**Source passage**
Insurance Plans Marketing Medicare Rx Early
From The Chicago Tribune:
Although insurance companies are not allowed to offer specific details on their Medicare Part D (prescription drug benefit) plans until October 1, many companies are getting their name out early by offering “educational” information about the benefits. Some senior / consumer advocacy groups are unhappy about this.
“The companies are calling it educational outreach, but I call it premarketing because the health plans and pharmacies obviously are trying to get their foot in the door to attract the attention of the seniors,” said Lynda DeLaforgue, co-director of consumer group Citizen Action Illinois. “They want to plant that image of a Humana and a Wal-Mart into the minds of seniors. It goes to show you the amount of money that is going to be made off of this for the big insurers and the pharmacies.”
What does Wal-Mart have to do with this, you ask? Apparently big insurers and big pharmacy chains are striking deals across the board to cooperate in marketing these health plans to seniors. Humana has partnered up with Wal-Mart, UnitedHealth Group with Walgreens, and Aetna is developing deals with CVS and Rite-Aid.
To comply with the regulations for marketing medicare part d prescription drug plans, these insurers are only passing out materials that do not provide specific plan details. Some advocacy groups are upset that Humana and Wal-Mart are putting their logos on these materials. Rob Hitchcock from Humana explains:
“We have been encouraged by CMS [the Centers for Medicare & Medicaid Services] to do this . . . and a lot of times our representatives are side-by-side with representatives from the Social Security Administration,” said Rob Hitchcock, regional president for Humana’s Chicago-based Upper Midwest senior segment. “We have to put our logo on so seniors understand that it is Humana and not CMS.”
The bottom line here is that seniors are hungry for specific details about these plans: How much will they cost, what will the deductibles / copays be, and what drugs will be covered. Because they are beginning to be marketed to, yet can’t get this information, many of them are wary.
“They are trying to get people to sign up for something which basically has no writing on it yet,” said 83-year-old Sydney Bild of Chicago’s Hyde Park neighborhood. “Nobody knows exactly what drugs any given [plan] is going to cover. Seniors want to know whether the drugs they are on are going to be covered in any given plan and there is no way to know that because that negotiation has not been accomplished yet.”

**Data below**

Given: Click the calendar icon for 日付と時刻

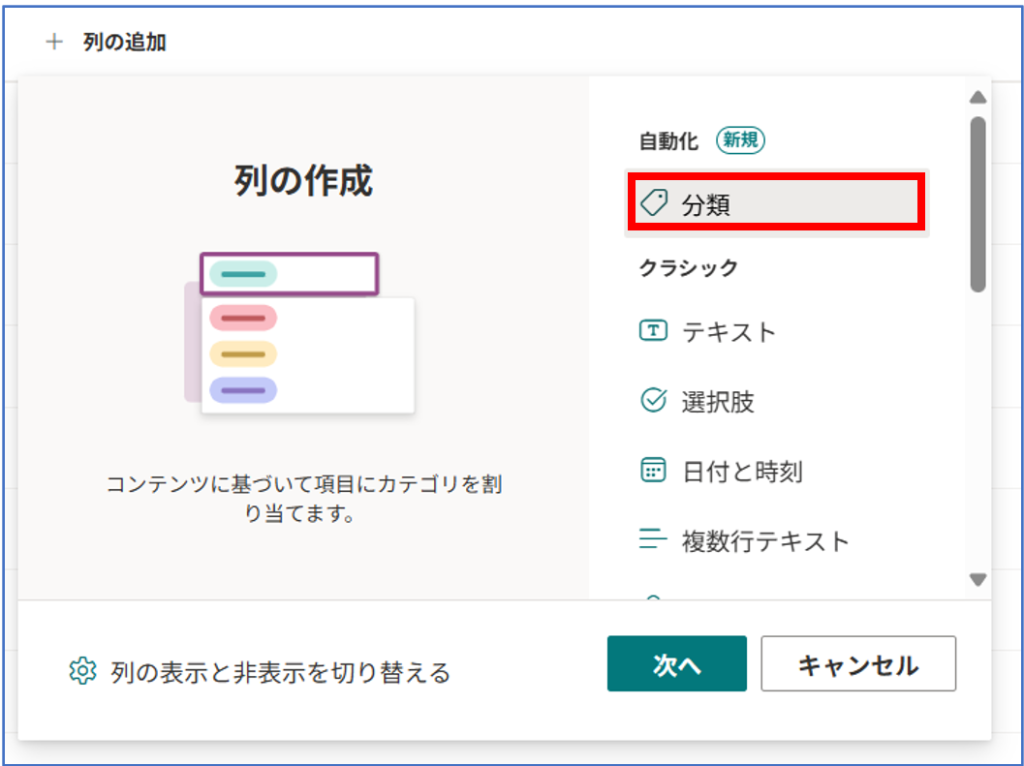Looking at the screenshot, I should (x=653, y=471).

**Problem to solve**
According to the article on Medicare Part D marketing, which pharmacy chain has UnitedHealth Group partnered with?

**Exercise solution**
Walgreens